Einige der Förderer haben sich dafür ethischen Standards verpflichtet, die zu mehr Gleichheit in Forschungspartnerschaften beitragen sollen. Die Schweizer Kommission für Forschungspartnerschaften mit Entwicklungsländern hat bereits in den späten 1990ern einen Leitfaden herausgegeben, der auch an die UNCTAD-Diskussionen von 1979 anschließt. Die Research Fairness Initiative aus der Gesundheitsforschung ist ein jüngeres Beispiel der ethisch orientierten Harmonisierung von Kollaborationen zwischen noch ungleich ausgestatteten Partnern.

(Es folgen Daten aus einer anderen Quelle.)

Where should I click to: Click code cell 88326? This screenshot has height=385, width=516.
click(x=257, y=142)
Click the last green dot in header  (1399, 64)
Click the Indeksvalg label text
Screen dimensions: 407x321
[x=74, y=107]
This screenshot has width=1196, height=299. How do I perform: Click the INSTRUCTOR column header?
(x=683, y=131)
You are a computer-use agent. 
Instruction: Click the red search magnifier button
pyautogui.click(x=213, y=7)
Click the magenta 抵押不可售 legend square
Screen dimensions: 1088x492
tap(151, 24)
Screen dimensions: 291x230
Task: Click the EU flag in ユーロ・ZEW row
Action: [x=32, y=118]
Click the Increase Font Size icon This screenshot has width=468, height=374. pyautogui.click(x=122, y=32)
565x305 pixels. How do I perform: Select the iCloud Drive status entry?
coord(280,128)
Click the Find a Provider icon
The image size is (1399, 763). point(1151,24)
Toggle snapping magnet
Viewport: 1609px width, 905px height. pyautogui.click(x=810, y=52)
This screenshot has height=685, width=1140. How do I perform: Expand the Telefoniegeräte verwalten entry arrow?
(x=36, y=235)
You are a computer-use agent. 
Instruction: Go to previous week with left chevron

In meinem Forschungsprojekt widme ich mich diesen Entwicklungen in der Förderlandschaft und untersuche ihre Effekte auf Kooperationen zwischen afrikanischen und europäischen Partnern. Im Mittelpunkt der Studie stehen öffentliche und private Förderer der ehemaligen Kolonialmächte Frankreich, Großbritannien und Deutschland sowie Schweden und die Schweiz. Zudem ziehe ich Initiativen der Europäischen Union heran, um multilaterale Initiativen zu erfassen. Quantitative und qualitative Erhebungen helfen, das institutionelle Feld adäquat beschreiben und die Entwicklungen besonders seit dem "Vienna Programme of Action" erklären zu können. In diesem Rahmen entstand eine Datenbank mit derzeit 144 Förderprogrammen aus den Forschungsdisziplinen der vernachlässigten Tropenkrankheiten und den erneuerbaren Energien. Sie umfasst einen Zeitraum von 1961 bis heute und hat Programme im Blick, in denen zumindest ein Teil für kollaborative Forschungen oder auch für institutionelle Förderung aufgewendet wird. Würde man Stipendienprogramme für einzelne Forscherinnen und Forscher ebenfalls erfassen wollen, würde die Zahl um ein Vielfaches ansteigen. Nichtsdestotrotz erlauben die meisten Forschungspartnerschaften oft auch die Fortbildung und den Austausch von Masterstudierenden und Doktoranden. Viele der Programme sind den öffentlich zugänglichen Datenbanken der jeweiligen Förderer entnommen, von denen wir in den untersuchten Ländern bisher 59 identifizieren konnten. Nimmt man die jeweiligen Partnerorganisationen in anderen europäischen und afrikanischen Ländern hinzu, sind derzeit 90 Förderorganisationen in der Datenbank erfasst.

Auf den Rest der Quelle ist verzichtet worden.